§ ACTIVITY: Among the entries below, how many lines include the word "screenshot"? Reply with only the number.
[[ RECORDS FOR THE TASK open ]]
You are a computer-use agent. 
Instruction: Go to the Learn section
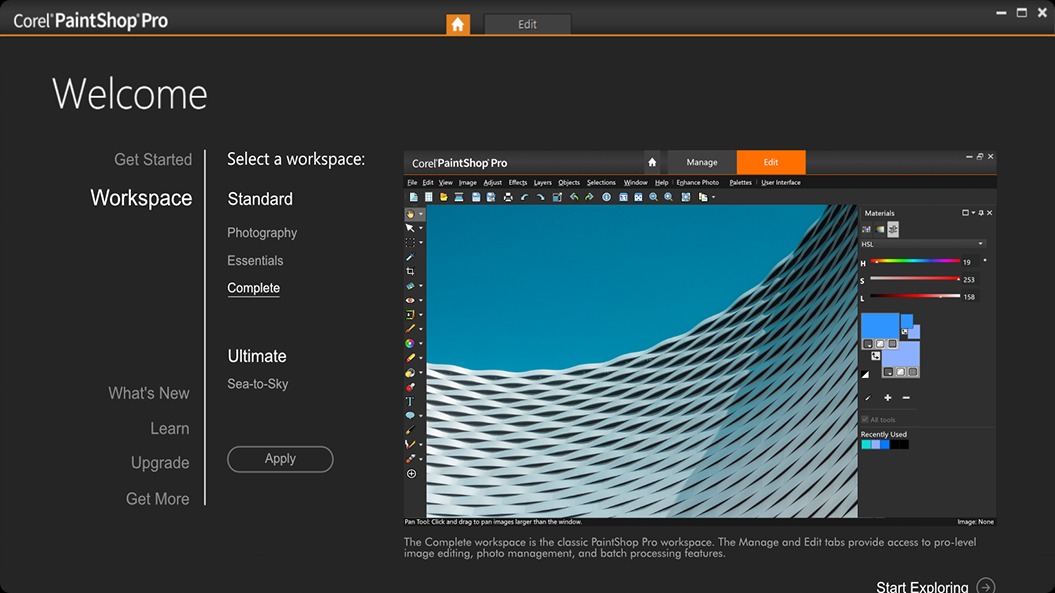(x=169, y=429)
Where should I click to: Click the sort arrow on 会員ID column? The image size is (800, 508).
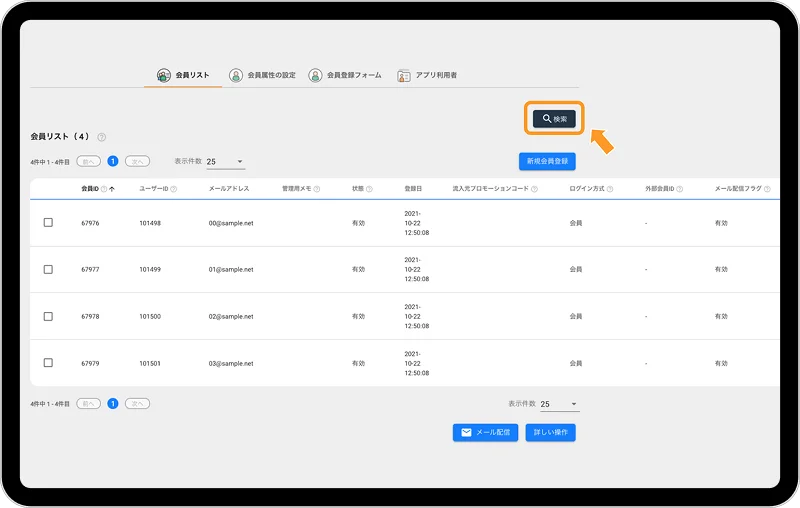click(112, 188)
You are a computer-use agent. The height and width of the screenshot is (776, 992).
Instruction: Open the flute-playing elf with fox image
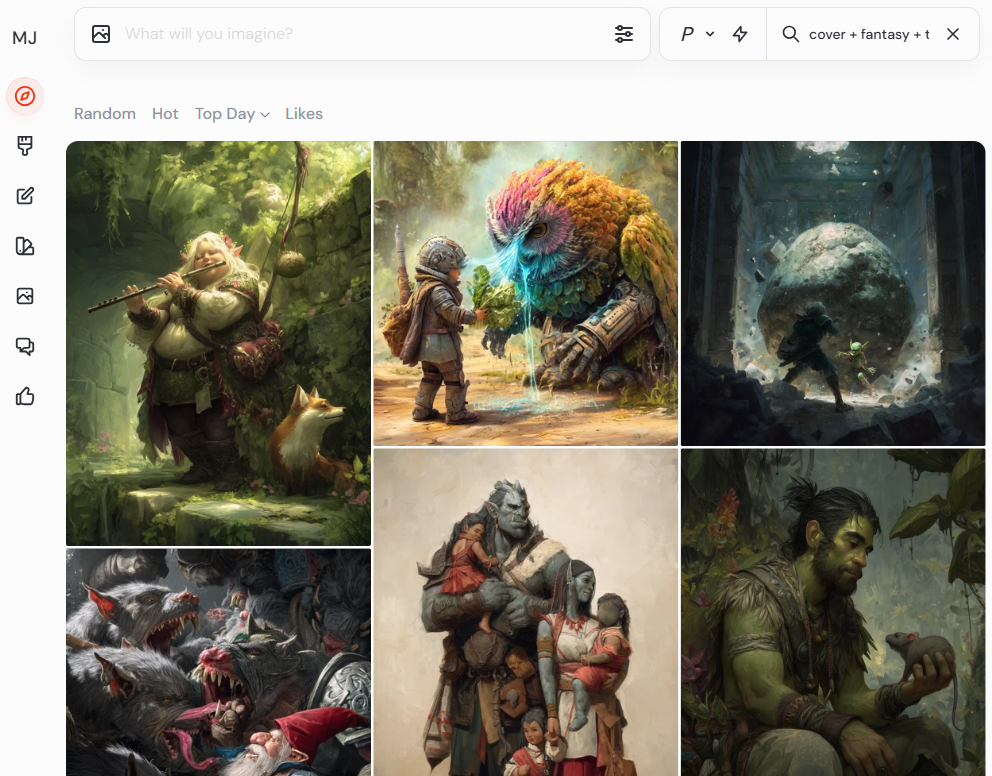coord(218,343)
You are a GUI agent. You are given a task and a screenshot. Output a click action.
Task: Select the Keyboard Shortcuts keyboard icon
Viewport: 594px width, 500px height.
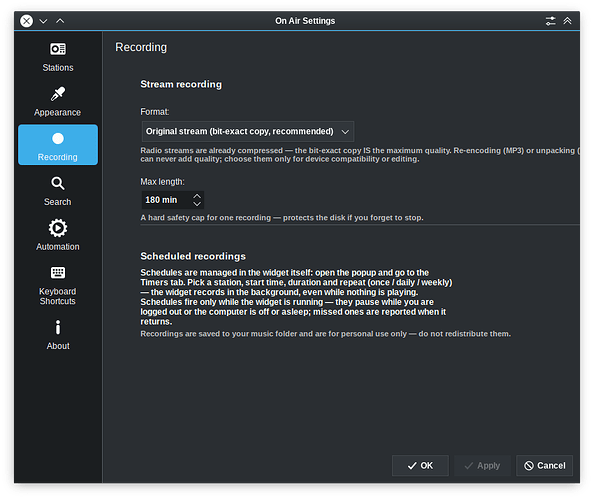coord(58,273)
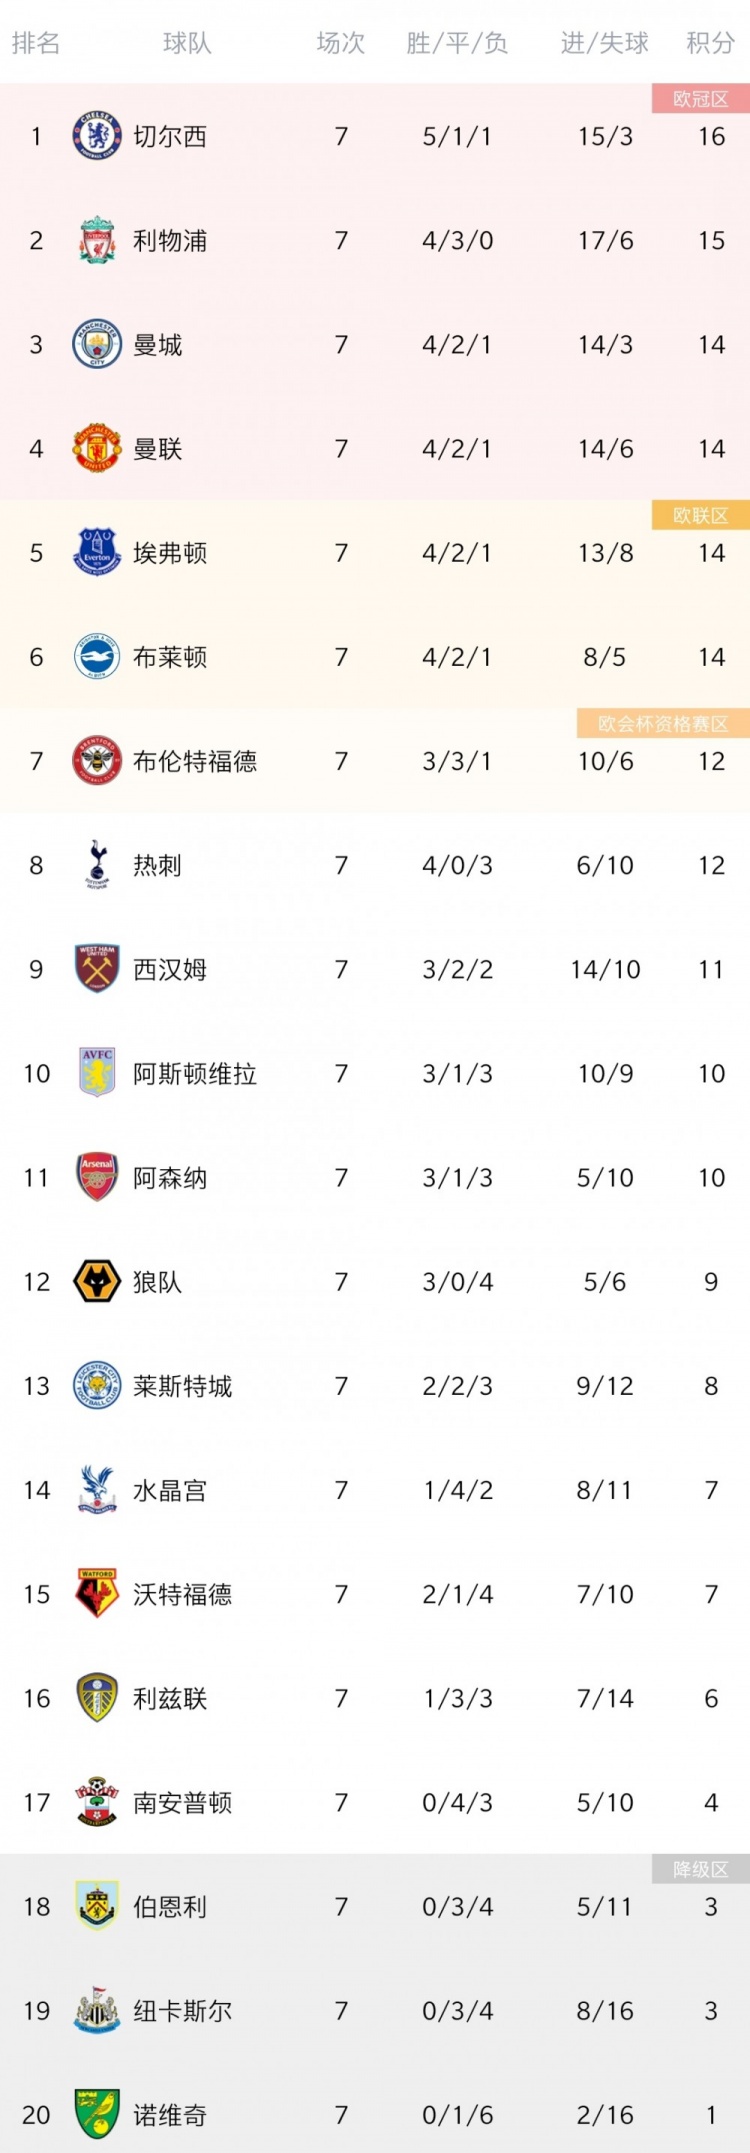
[[ RECORDS FOR THE TASK closed ]]
§ RESPONSE: 2